*** PASSAGE TO READ ***

Personality
Unicorns of Social Psychology
List of failures to replicate classic social psychology studies
Posted August 9, 2012
Bargh et al (1996)
Bargh et al (1996)
Main finding: Priming people with the elderly stereotype led them to walk more slowly down the hall.
Citation count: 2062. (Note: Citation counts are one indication of how influential an article is; most articles get a few dozen citations; articles cited hundreds of times, or more, are usually classics in a field).
Importance: Priming of behavior, embodied cognition, stereotypes. Helped boost the modern wave of emphasis on the power of automatic and unconscious processes.
Published failures to replicate: Cesario et al (2006); Doyen et al (2012); Hull et al (2002).
Notes: Bargh has claimed Ceasario and Hull et al did replicate the finding (see Bargh's Blog post titled Priming Effects Relicate Just Fine, Thanks). However, neither produced statistically significant main effects of elderly primes on walking speed (p's ranging from .06 to .13). All three papers, however, did report some conditions under which the priming effect seems to have "worked."
Unpublished Reports of or References to Failures to Replicate
Lemm, K. (2012). Lieberman, M. (2012). Pashler et al. (2008).
Darley & Gross (1983)
Darley & Gross (1983)
Main finding: Social class stereotypes biased judgments concerning the motivation and performance of a student in the presence of individuating information, but not in its absence.
Citation count: 786.

*** End of PASSAGE TO READ ***
*** MATERIAL SUPPLIED ***

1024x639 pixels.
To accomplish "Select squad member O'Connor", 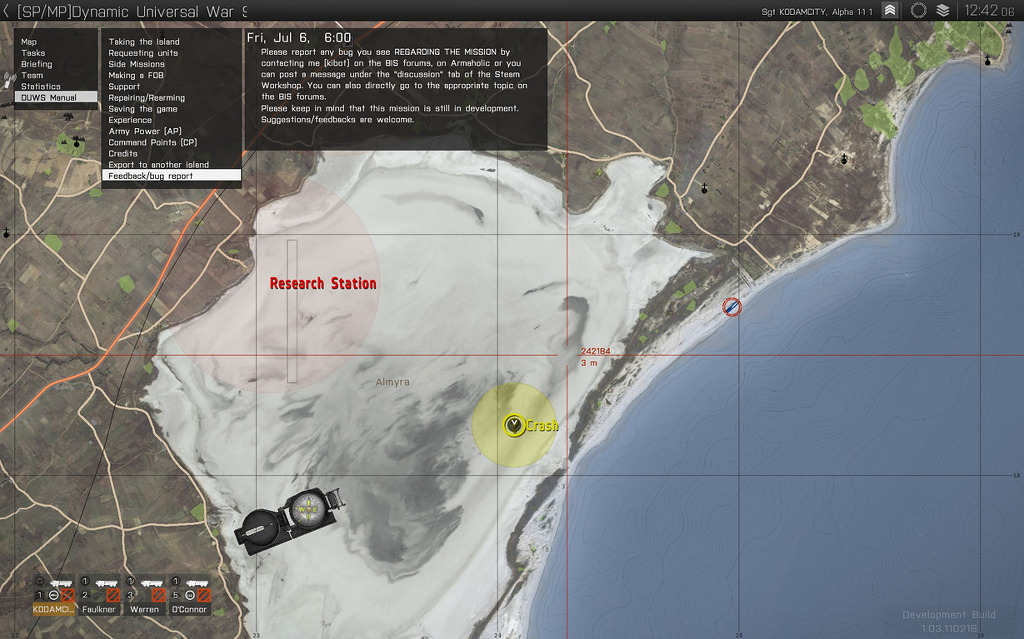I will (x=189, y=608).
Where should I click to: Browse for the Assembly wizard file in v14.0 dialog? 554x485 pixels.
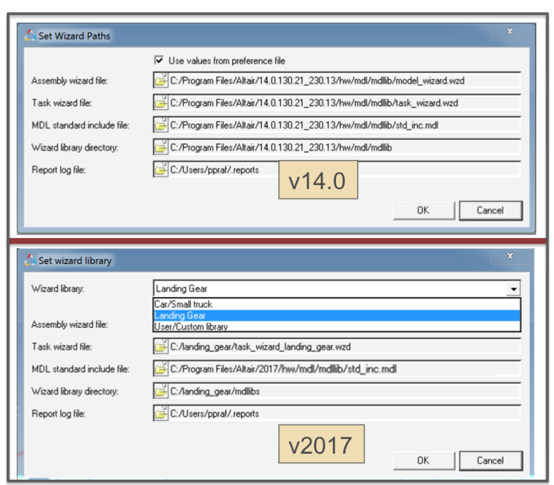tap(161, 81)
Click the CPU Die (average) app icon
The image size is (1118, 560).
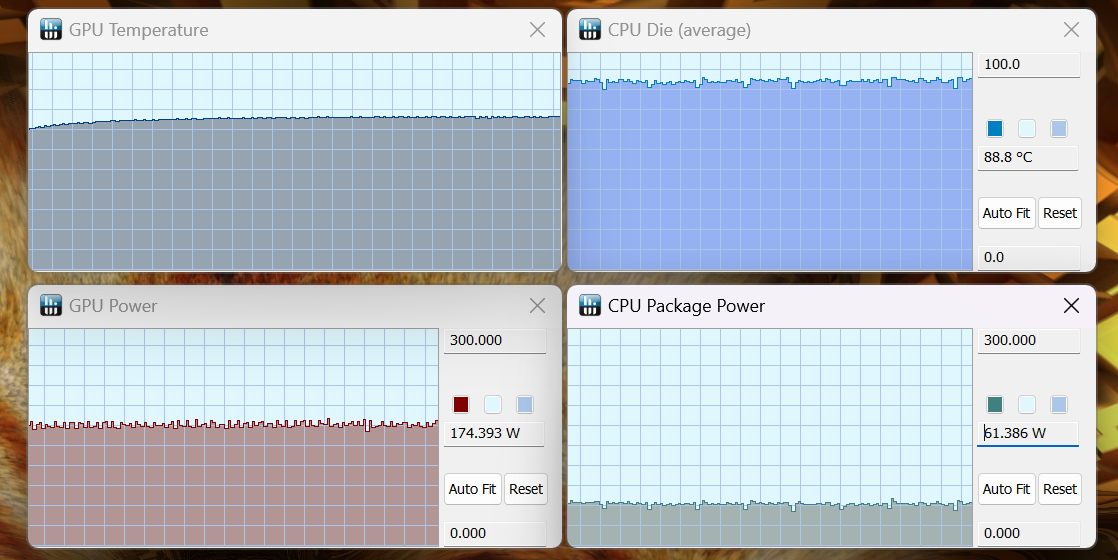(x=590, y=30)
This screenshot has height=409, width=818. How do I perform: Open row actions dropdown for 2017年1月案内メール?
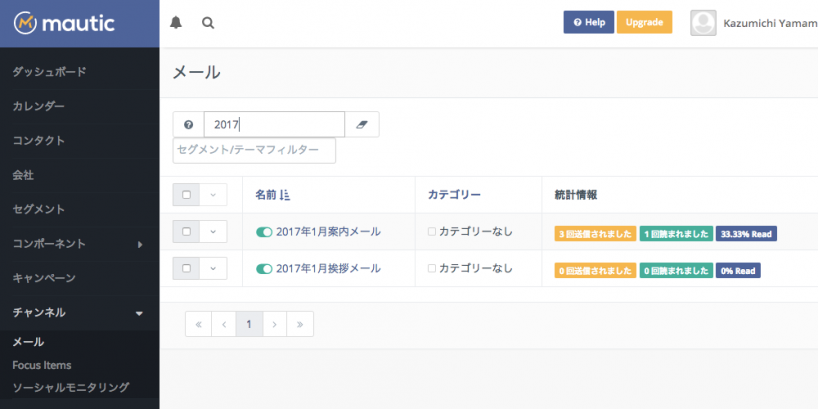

*** End of MATERIAL SUPPLIED ***

TASK DESCRIPTION » Copy out, word for word, the entire post on failures to replicate classic social psychology studies given above.

WORKED SOLUTION »
Personality
Unicorns of Social Psychology
List of failures to replicate classic social psychology studies
Posted August 9, 2012
Bargh et al (1996)
Bargh et al (1996)
Main finding: Priming people with the elderly stereotype led them to walk more slowly down the hall.
Citation count: 2062. (Note: Citation counts are one indication of how influential an article is; most articles get a few dozen citations; articles cited hundreds of times, or more, are usually classics in a field).
Importance: Priming of behavior, embodied cognition, stereotypes. Helped boost the modern wave of emphasis on the power of automatic and unconscious processes.
Published failures to replicate: Cesario et al (2006); Doyen et al (2012); Hull et al (2002).
Notes: Bargh has claimed Ceasario and Hull et al did replicate the finding (see Bargh's Blog post titled Priming Effects Relicate Just Fine, Thanks). However, neither produced statistically significant main effects of elderly primes on walking speed (p's ranging from .06 to .13). All three papers, however, did report some conditions under which the priming effect seems to have "worked."
Unpublished Reports of or References to Failures to Replicate
Lemm, K. (2012). Lieberman, M. (2012). Pashler et al. (2008).
Darley & Gross (1983)
Darley & Gross (1983)
Main finding: Social class stereotypes biased judgments concerning the motivation and performance of a student in the presence of individuating information, but not in its absence.
Citation count: 786.